Ma ci potrebbe essere di più e di peggio, come fa supporre la vicenda di un altro barcone con 355 profughi, etiopi ed eritrei, salpato dalla Libia e di cui si sono perse le tracce nella notte tra il 22 e il 23 marzo. Associazioni per la difesa dei migranti denunciano che quel barcone non è semplicemente "disperso" o "naufragato". Infatti, i corpi restituiti dal mare sulle spiagge libiche, e che sarebbero stati identificati come appartenenti con certezza al gruppo di passeggeri del barcone, sono crivellati da colpi di arma da fuoco. Don Zerai, all'agenzia SIR (Servizio Informazione Religiosa), afferma che "queste persone sono state probabilmente colpite mentre erano già in mare. Essendo stato il primo barcone a uscire dalla Libia subito dopo l'inizio dell'intervento internazionale, non vorrei che qualcuno li avesse scambiati per mercenari". Affondati da militari? Da chi, altrimenti, visto che i corpi sono crivellati? Zerai annuncia di aver intenzione di "denunciare l'omissione di soccorso. Queste persone sono state localizzate a 60 miglia dalle coste libiche. Lì è pieno di navi della Nato, non riesco a capire perché nessuno li ha soccorsi". Mentre, su questo "naufragio" altri gruppi umanitari hanno chiamato in causa il ministro degli Esteri Frattini, PDL invitandolo a riferire in parlamento.
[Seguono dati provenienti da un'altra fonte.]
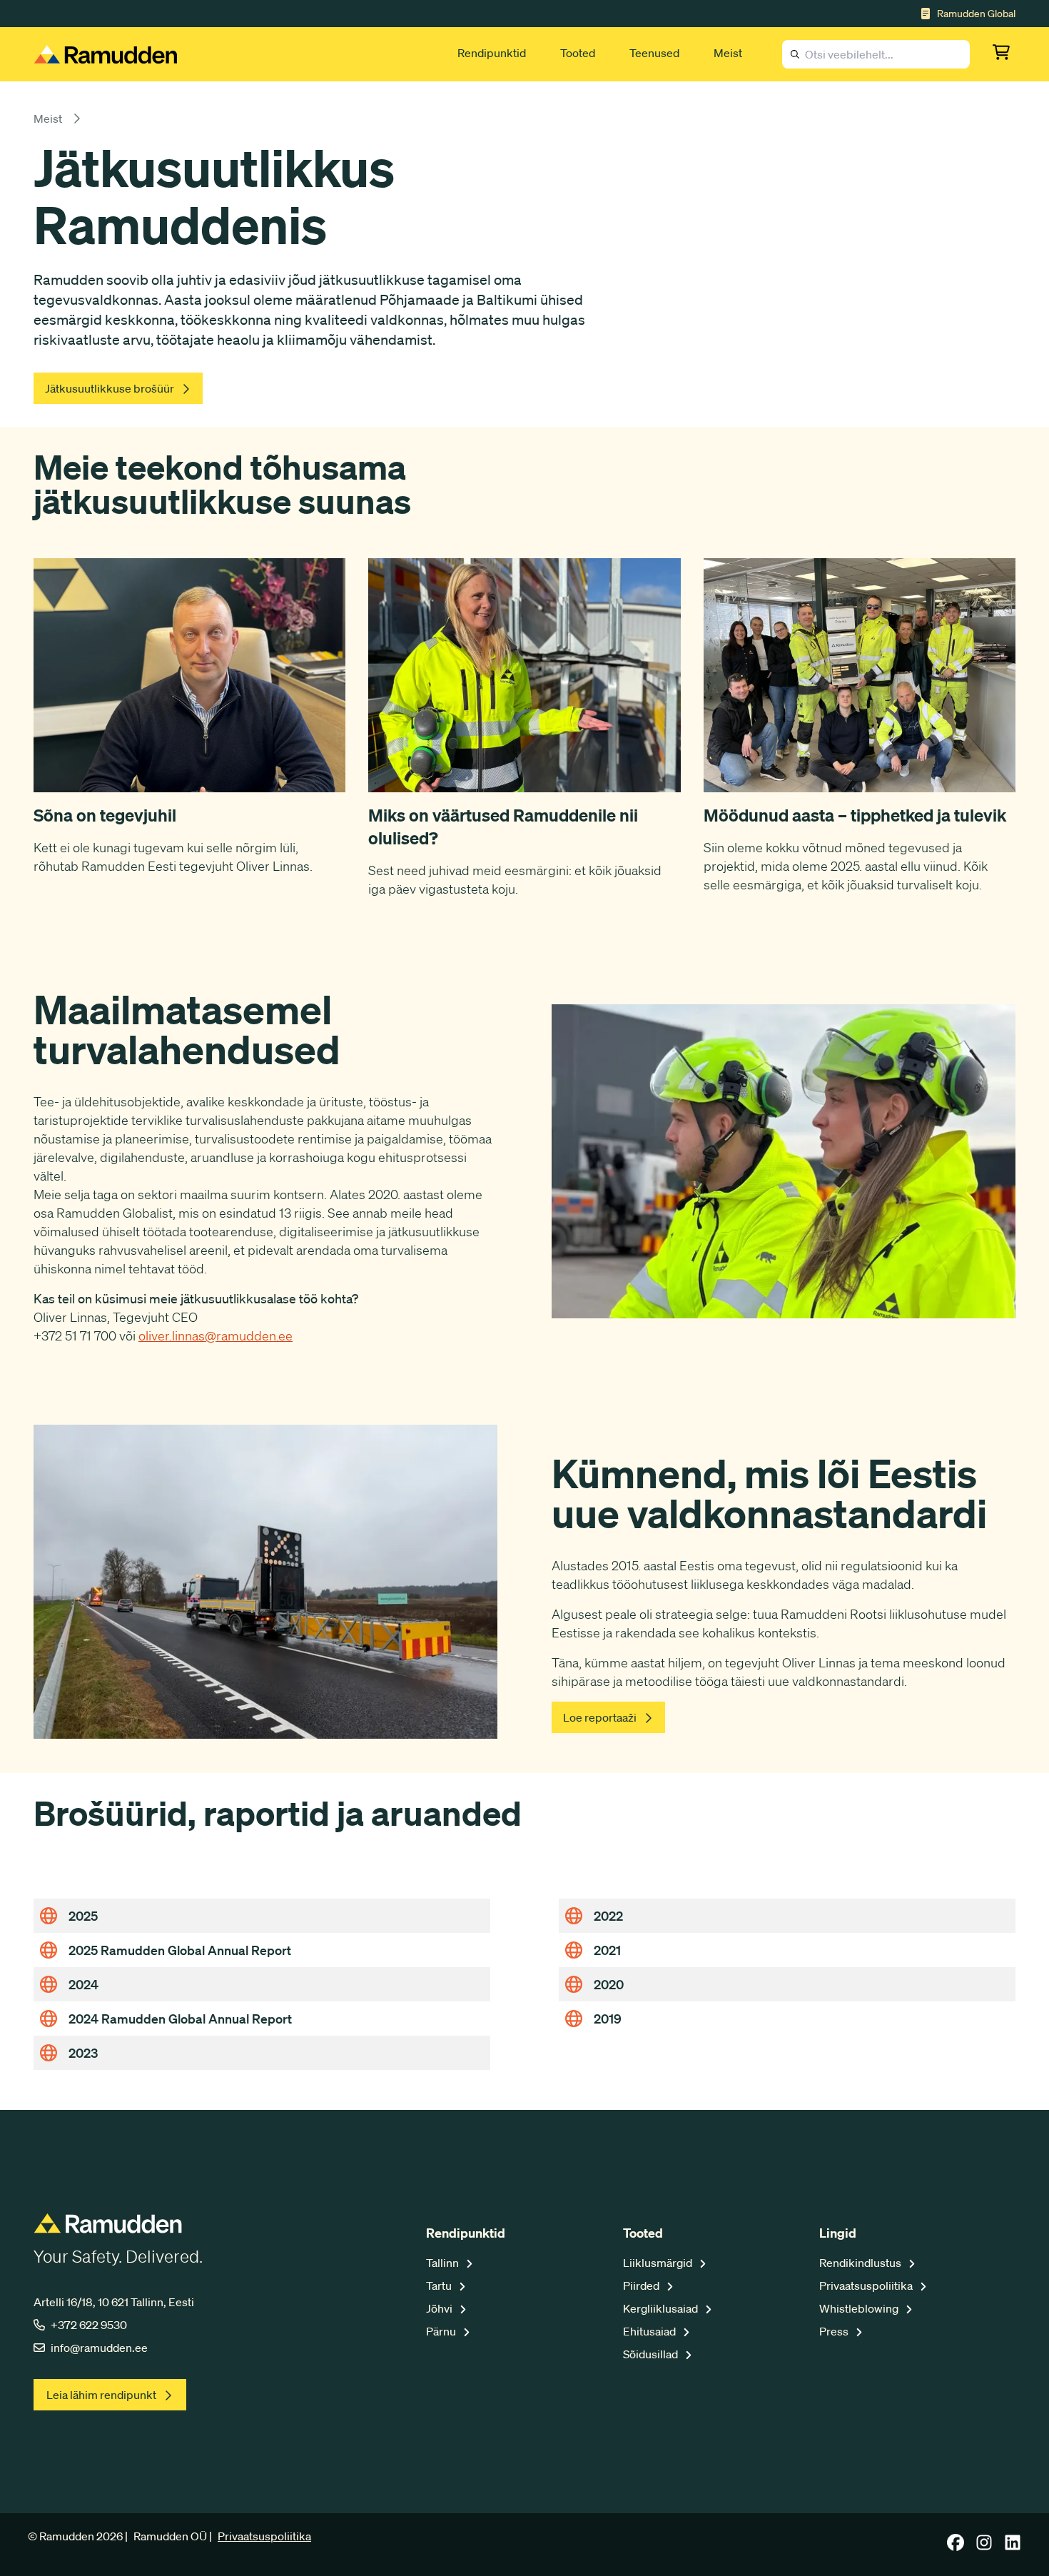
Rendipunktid (491, 53)
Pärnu (442, 2331)
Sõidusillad (651, 2354)
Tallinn (443, 2263)
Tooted (577, 53)
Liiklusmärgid (658, 2263)
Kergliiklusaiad (661, 2308)
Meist (728, 53)
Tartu (440, 2285)
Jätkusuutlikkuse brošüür (109, 388)
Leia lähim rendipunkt (101, 2395)
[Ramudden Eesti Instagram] (984, 2547)
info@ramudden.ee (99, 2347)
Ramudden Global (976, 13)
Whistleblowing (860, 2308)
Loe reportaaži (600, 1717)
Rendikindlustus (861, 2263)
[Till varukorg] (1004, 54)
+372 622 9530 (89, 2325)
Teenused (654, 53)
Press (835, 2331)
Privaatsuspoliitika (867, 2285)
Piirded (642, 2285)
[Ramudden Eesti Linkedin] (1012, 2547)
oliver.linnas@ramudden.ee (215, 1335)
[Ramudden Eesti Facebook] (955, 2547)
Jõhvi (440, 2308)
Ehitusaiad (650, 2331)
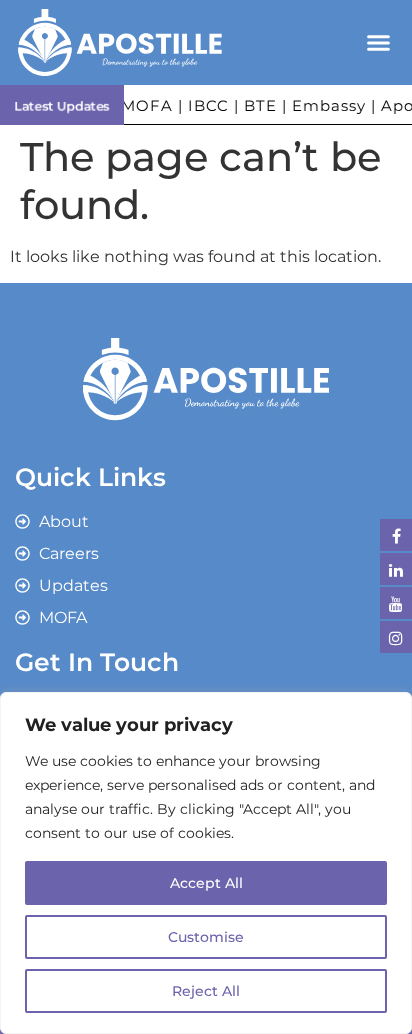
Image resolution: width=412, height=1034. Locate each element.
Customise (206, 937)
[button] (378, 43)
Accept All (206, 883)
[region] (206, 863)
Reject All (206, 991)
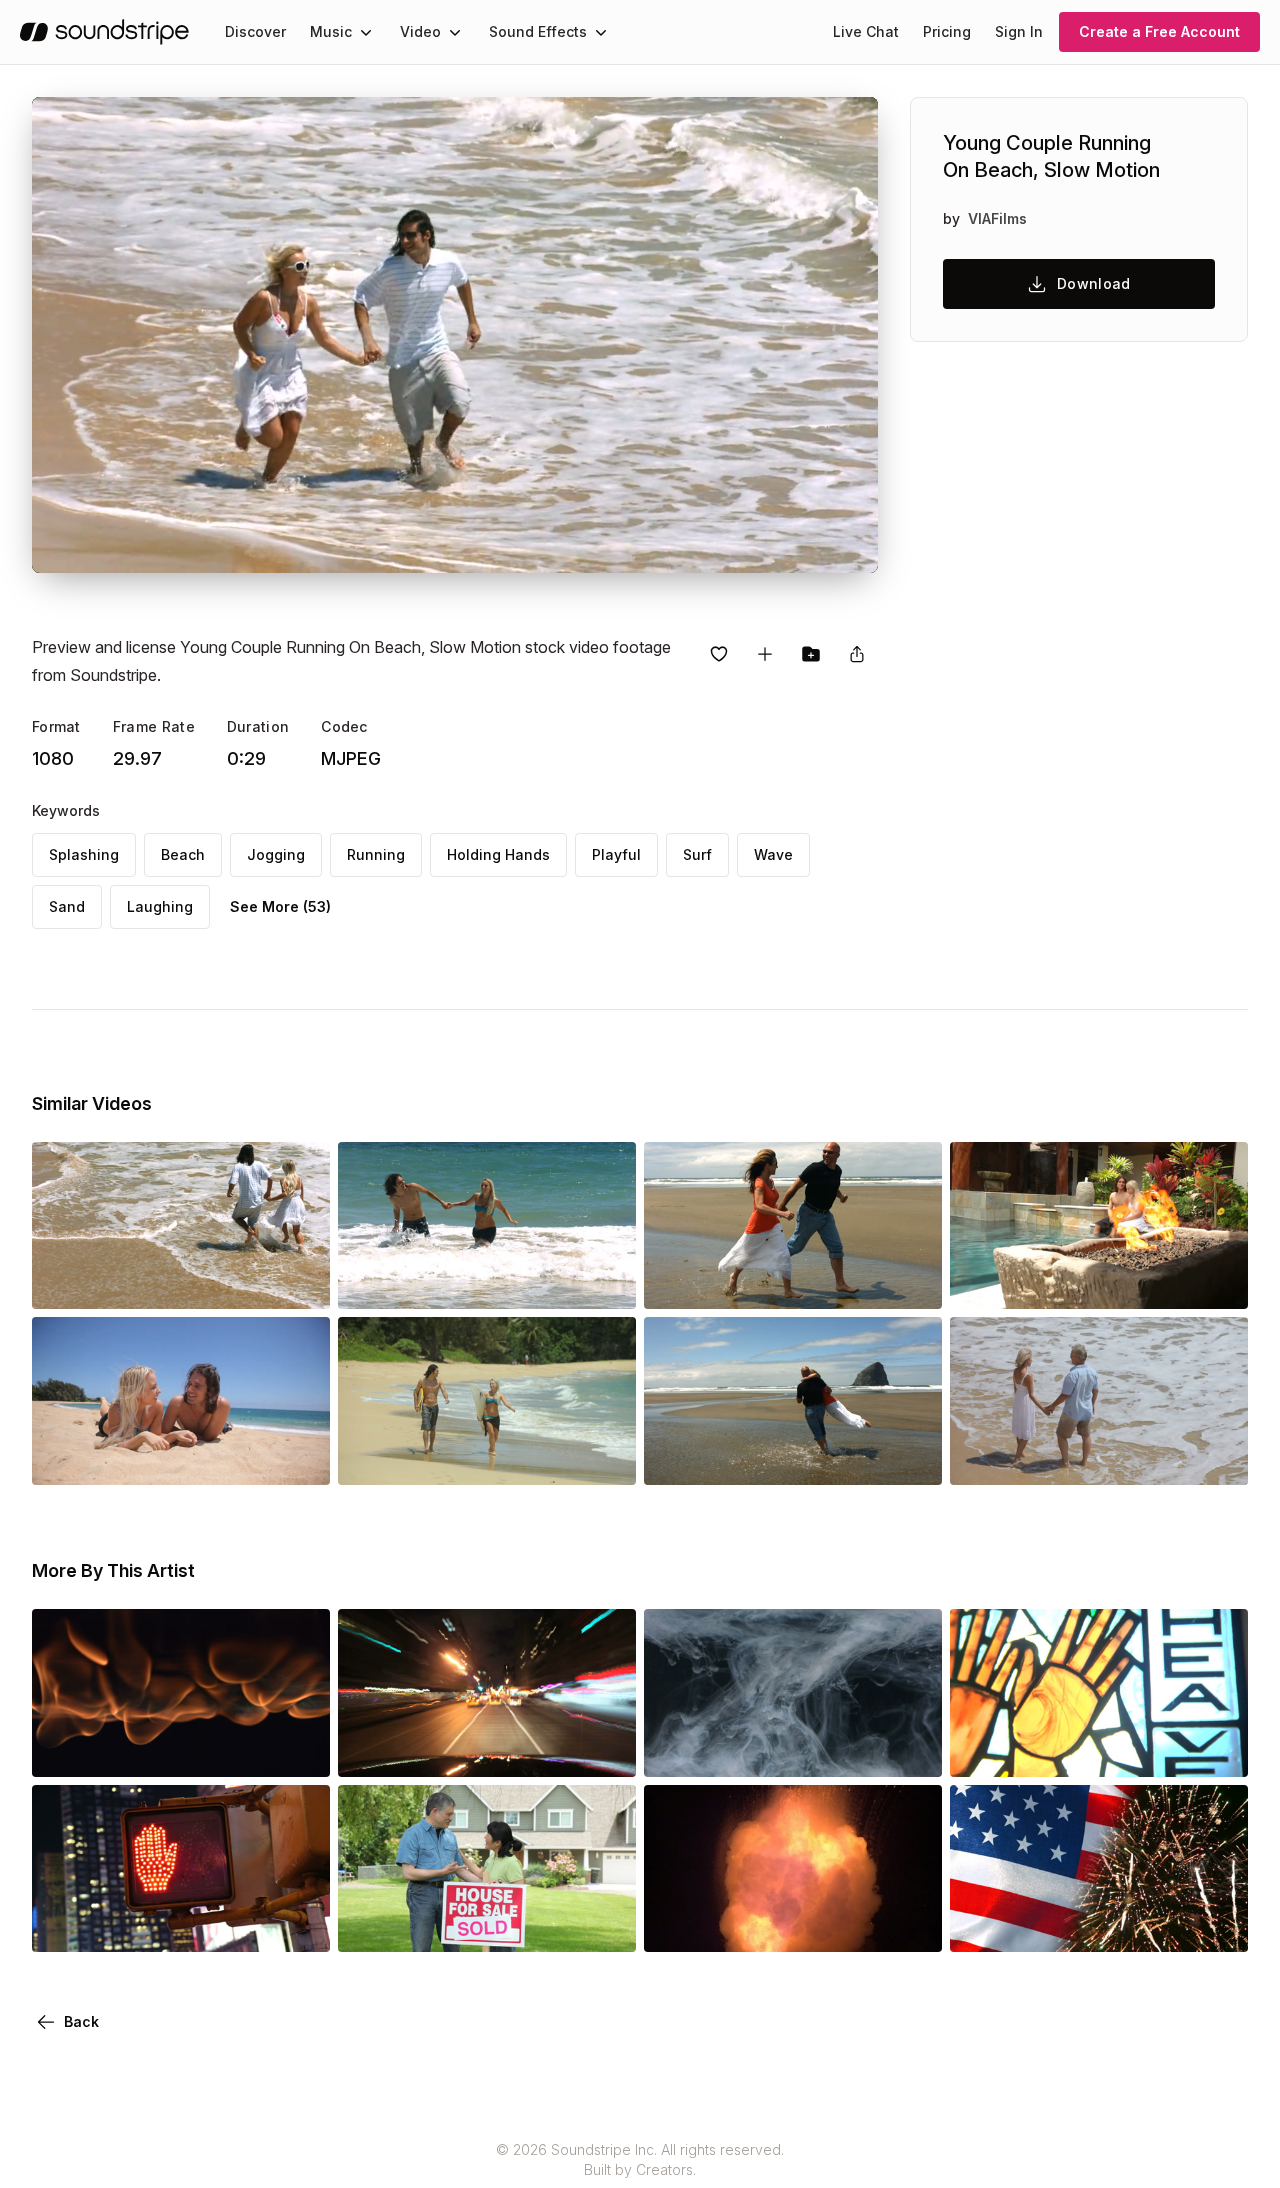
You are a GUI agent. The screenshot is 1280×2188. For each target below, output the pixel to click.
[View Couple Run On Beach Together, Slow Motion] (793, 1281)
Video (420, 31)
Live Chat (866, 31)
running (376, 854)
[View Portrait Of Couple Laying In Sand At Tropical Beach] (181, 1457)
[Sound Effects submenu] (601, 32)
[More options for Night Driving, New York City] (604, 1749)
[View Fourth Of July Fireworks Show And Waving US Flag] (1099, 1924)
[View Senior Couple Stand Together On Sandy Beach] (1099, 1457)
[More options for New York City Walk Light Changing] (298, 1924)
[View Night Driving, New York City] (487, 1749)
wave (773, 854)
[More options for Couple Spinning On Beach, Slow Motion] (910, 1457)
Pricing (947, 31)
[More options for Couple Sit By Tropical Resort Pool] (1216, 1281)
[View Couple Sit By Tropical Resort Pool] (1099, 1281)
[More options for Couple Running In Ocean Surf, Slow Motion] (298, 1281)
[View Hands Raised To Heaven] (1099, 1749)
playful (616, 854)
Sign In (1019, 31)
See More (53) (280, 906)
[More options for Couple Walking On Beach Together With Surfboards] (604, 1457)
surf (697, 854)
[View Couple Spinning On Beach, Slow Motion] (793, 1457)
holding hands (498, 854)
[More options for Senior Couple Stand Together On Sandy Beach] (1216, 1457)
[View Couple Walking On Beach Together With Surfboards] (487, 1457)
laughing (160, 906)
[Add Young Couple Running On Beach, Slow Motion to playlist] (765, 654)
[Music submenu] (366, 32)
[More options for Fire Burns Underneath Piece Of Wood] (298, 1749)
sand (67, 906)
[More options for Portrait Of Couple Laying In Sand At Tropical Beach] (298, 1457)
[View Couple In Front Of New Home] (487, 1924)
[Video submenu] (455, 32)
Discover (255, 31)
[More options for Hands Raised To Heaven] (1216, 1749)
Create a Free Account (1159, 31)
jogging (276, 854)
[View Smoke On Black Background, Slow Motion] (793, 1749)
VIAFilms (997, 218)
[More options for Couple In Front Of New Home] (604, 1924)
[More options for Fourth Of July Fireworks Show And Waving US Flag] (1216, 1924)
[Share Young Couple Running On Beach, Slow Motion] (857, 654)
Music (331, 31)
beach (183, 854)
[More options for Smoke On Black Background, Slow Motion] (910, 1749)
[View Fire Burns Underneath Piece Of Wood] (181, 1749)
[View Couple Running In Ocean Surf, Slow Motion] (181, 1281)
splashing (84, 854)
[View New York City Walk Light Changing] (181, 1924)
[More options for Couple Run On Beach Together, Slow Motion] (910, 1281)
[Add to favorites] (719, 654)
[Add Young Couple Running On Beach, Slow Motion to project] (811, 654)
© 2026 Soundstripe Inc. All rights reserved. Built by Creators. (640, 2159)
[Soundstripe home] (104, 32)
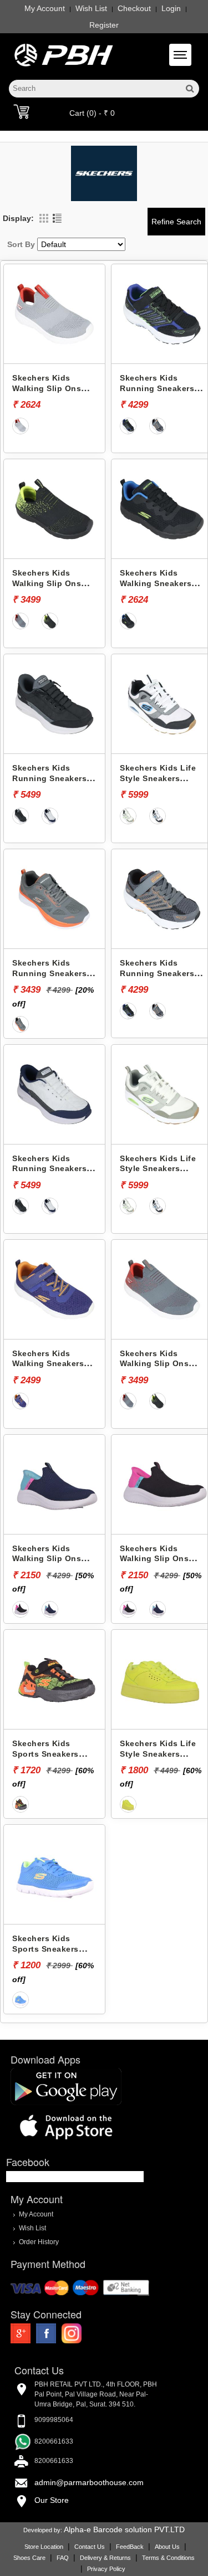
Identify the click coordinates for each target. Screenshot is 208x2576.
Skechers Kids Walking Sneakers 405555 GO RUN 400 (160, 583)
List (57, 218)
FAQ (63, 2557)
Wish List (91, 8)
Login (171, 8)
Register (104, 24)
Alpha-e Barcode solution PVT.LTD (124, 2529)
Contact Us (89, 2546)
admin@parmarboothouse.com (89, 2482)
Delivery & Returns (105, 2557)
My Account (44, 8)
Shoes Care (29, 2557)
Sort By (21, 244)
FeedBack (130, 2546)
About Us (167, 2546)
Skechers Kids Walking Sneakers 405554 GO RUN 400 (52, 1363)
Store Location (43, 2546)
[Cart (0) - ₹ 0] (21, 111)
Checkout (134, 8)
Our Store (51, 2500)
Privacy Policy (106, 2568)
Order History (39, 2241)
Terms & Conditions (168, 2557)
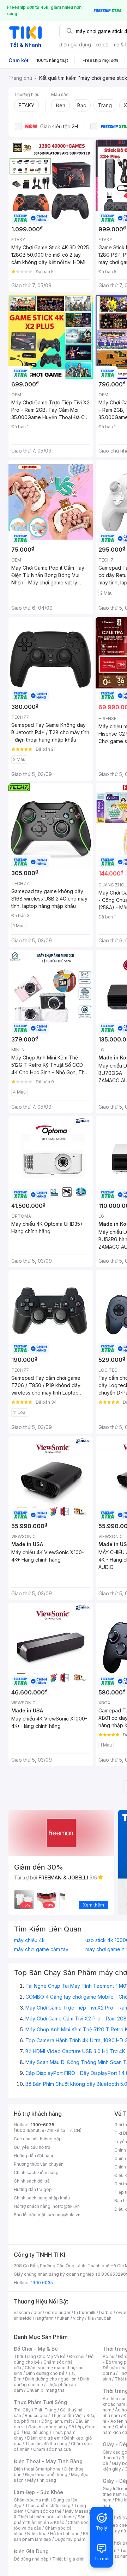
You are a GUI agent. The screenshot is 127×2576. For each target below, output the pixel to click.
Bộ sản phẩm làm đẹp (51, 2536)
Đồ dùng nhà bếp (31, 2559)
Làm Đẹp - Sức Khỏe (38, 2492)
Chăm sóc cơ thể (44, 2511)
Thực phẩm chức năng (48, 2505)
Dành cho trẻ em (44, 2438)
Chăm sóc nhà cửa (52, 2449)
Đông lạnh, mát (56, 2421)
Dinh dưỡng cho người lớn (51, 2379)
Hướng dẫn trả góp (33, 2189)
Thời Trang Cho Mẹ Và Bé (40, 2356)
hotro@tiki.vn (66, 2206)
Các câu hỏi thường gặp (38, 2138)
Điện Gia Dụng (31, 2551)
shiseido (23, 2318)
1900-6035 (42, 2124)
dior (38, 2312)
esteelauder (58, 2312)
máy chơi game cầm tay (41, 1949)
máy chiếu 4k (29, 1940)
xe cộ (101, 44)
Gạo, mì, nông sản (46, 2426)
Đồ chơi (76, 2356)
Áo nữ (108, 2356)
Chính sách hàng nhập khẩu (42, 2197)
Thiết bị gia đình (68, 2559)
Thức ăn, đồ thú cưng (46, 2443)
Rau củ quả (36, 2415)
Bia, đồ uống (36, 2432)
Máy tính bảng (41, 2480)
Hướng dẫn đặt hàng (34, 2155)
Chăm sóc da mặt (32, 2500)
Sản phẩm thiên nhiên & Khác (49, 2519)
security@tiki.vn (64, 2214)
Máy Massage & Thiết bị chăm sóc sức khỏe (54, 2513)
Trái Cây (22, 2409)
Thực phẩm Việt (67, 2415)
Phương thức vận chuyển (39, 2164)
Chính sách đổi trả (32, 2181)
E a questi si devono aggiungere ancora altre decine di profughi morti durante la traversata verso le coste italiane.
Deboli le reazioni a livello istituzionale su questa ennesima strage. Di fronte alle sue dimensioni appare assolutamente ipocrita il minuto di silenzio chiesto dal presidente della Camera Fini per le vittime del naufragio, immediatamente dopo la relazione del ministro leghista Maroni, partito che intanto torna a chiedere "un blocco navale assoluto a difesa delle nostre acque e dei nostri confini". Inutile dire che si tratterebbe di un mandato ad usare mezzi militari contro i profughi, una generalizzazione di quello che, di fatto da venerdì 8 aprile succede, grazie all'intesa con Tunisi, che prevede che entrambi gli Stati intervengano con i propri mezzi, ognuno nelle proprie acque territoriali. Ci sono tutte le premesse, a questo punto, perché, purtroppo, l'esodo dei profughi venga arginato in perfetto stile nazista, usando le armi contro i fuggiaschi dalla guerra.